In Chapter 2, you will configure Multi-Instance GPU (MIG) partitioning to maximize hardware ROI. You will:
-
Apply MIG profiles to GPU nodes using declarative labels
-
Create custom
mig-partedconfigurations for heterogeneous workloads (mixed small and large model serving) -
Verify MIG instances are exposed as allocatable Kubernetes resources (
nvidia.com/mig-1g.10gb,nvidia.com/mig-3g.40gb) -
Deploy inference services that request specific MIG profiles
-
Monitor MIG instance utilization and reconfigure profiles based on workload demand
This enables running 7x more concurrent inference workloads on the same A100 hardware investment, transforming a 10-GPU cluster serving 10 models into a platform serving 70+ models with guaranteed performance isolation.

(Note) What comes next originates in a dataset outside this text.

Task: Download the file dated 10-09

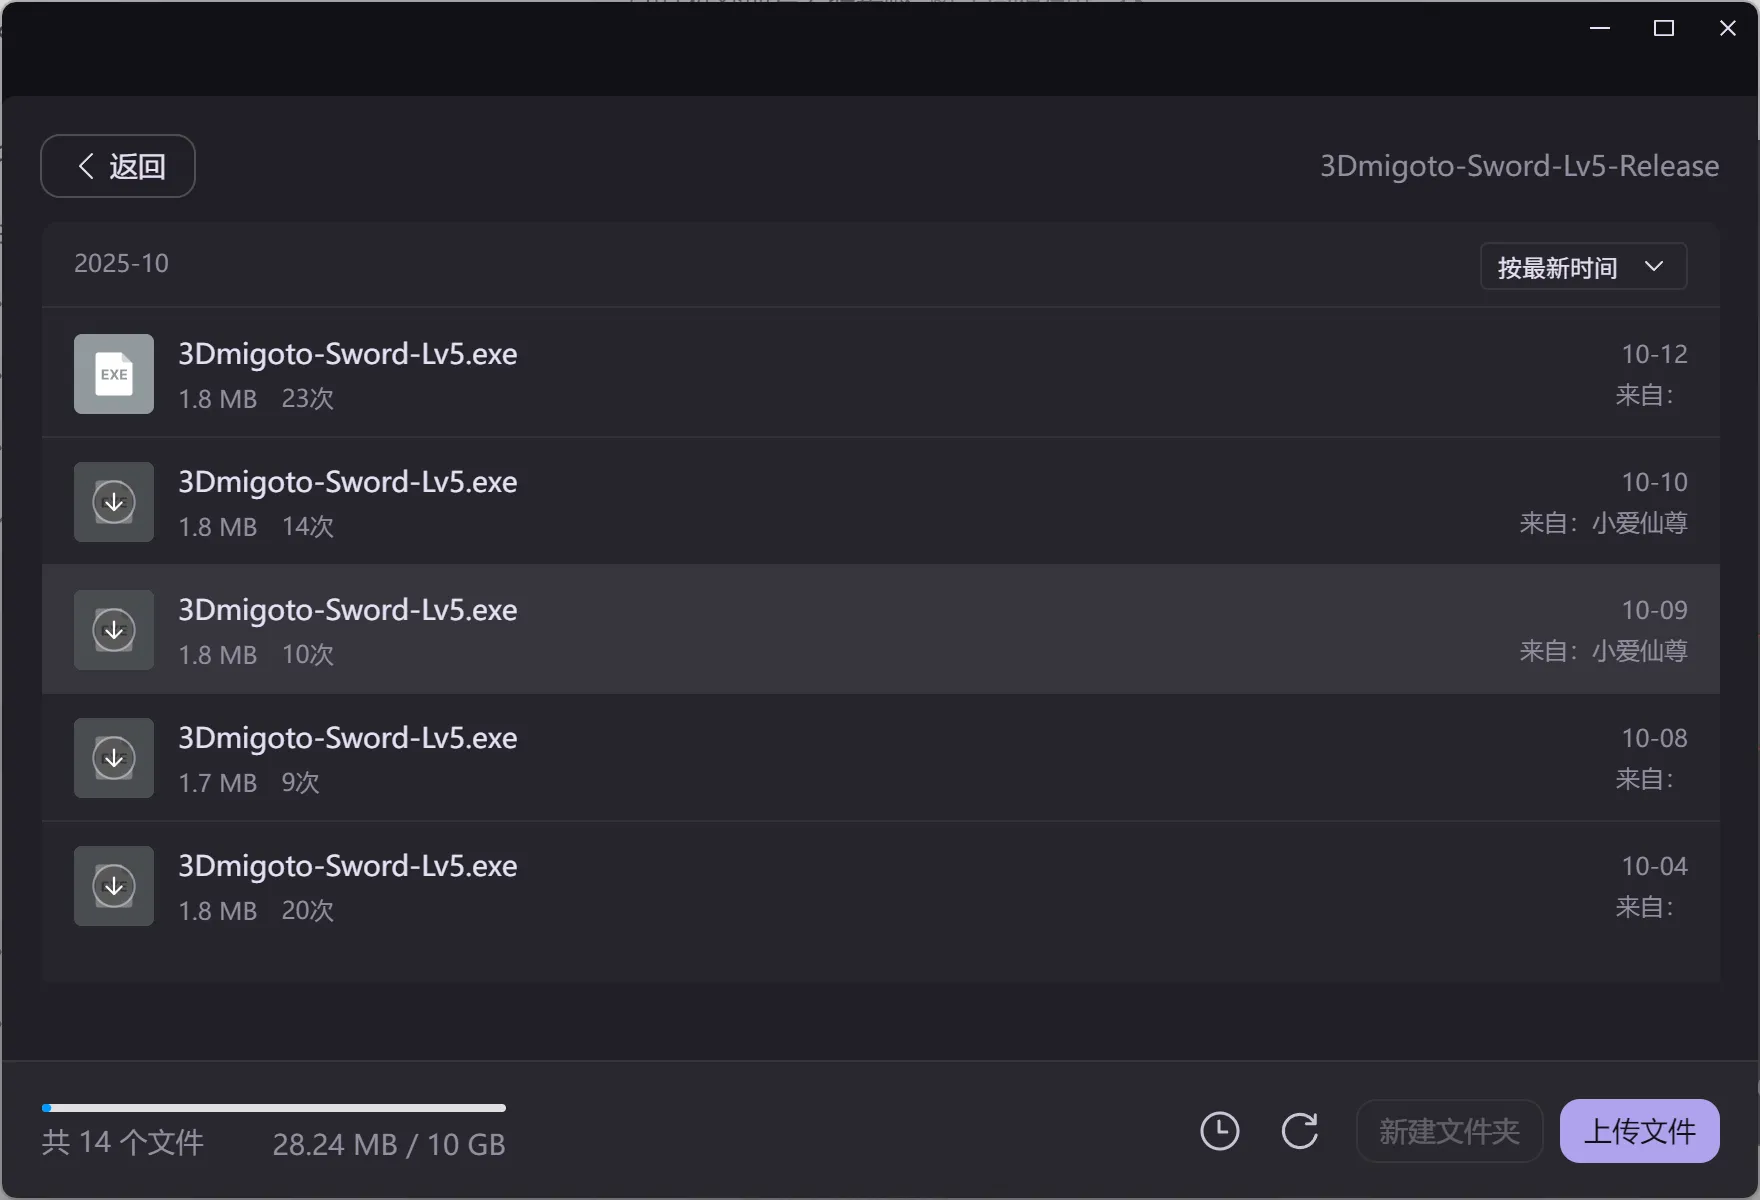Action: click(114, 630)
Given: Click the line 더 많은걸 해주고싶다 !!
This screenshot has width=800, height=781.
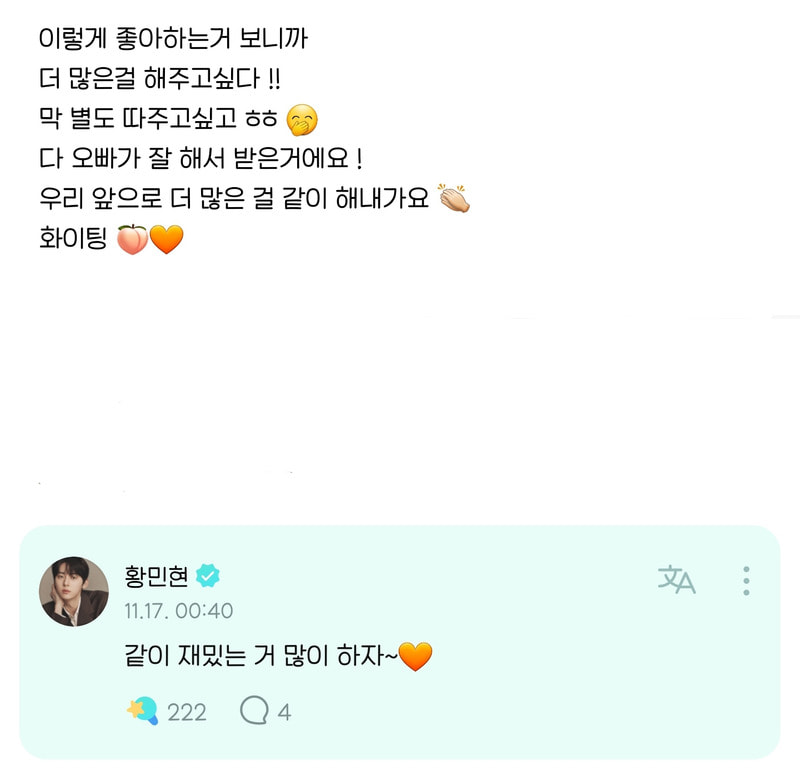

In Chapter 3, you will build comprehensive GPU observability by deploying Grafana and creating custom dashboards for DCGM metrics. You will:
-
Deploy the Grafana Operator and configure data sources
-
Import NVIDIA GPU telemetry dashboards
-
Create custom dashboards correlating GPU metrics with application performance
-
Configure alerts for GPU thermal throttling, memory exhaustion, and utilization anomalies
-
Use observability data for proactive capacity planning and cost optimization
This visibility enables data-driven decisions about GPU sharing strategies, capacity planning, and SLA compliance verification.
The ClusterPolicy configuration you deployed in this lab includes migManager: enabled and dcgmExporter: enabled, preparing your platform for these advanced capabilities without requiring reconfiguration.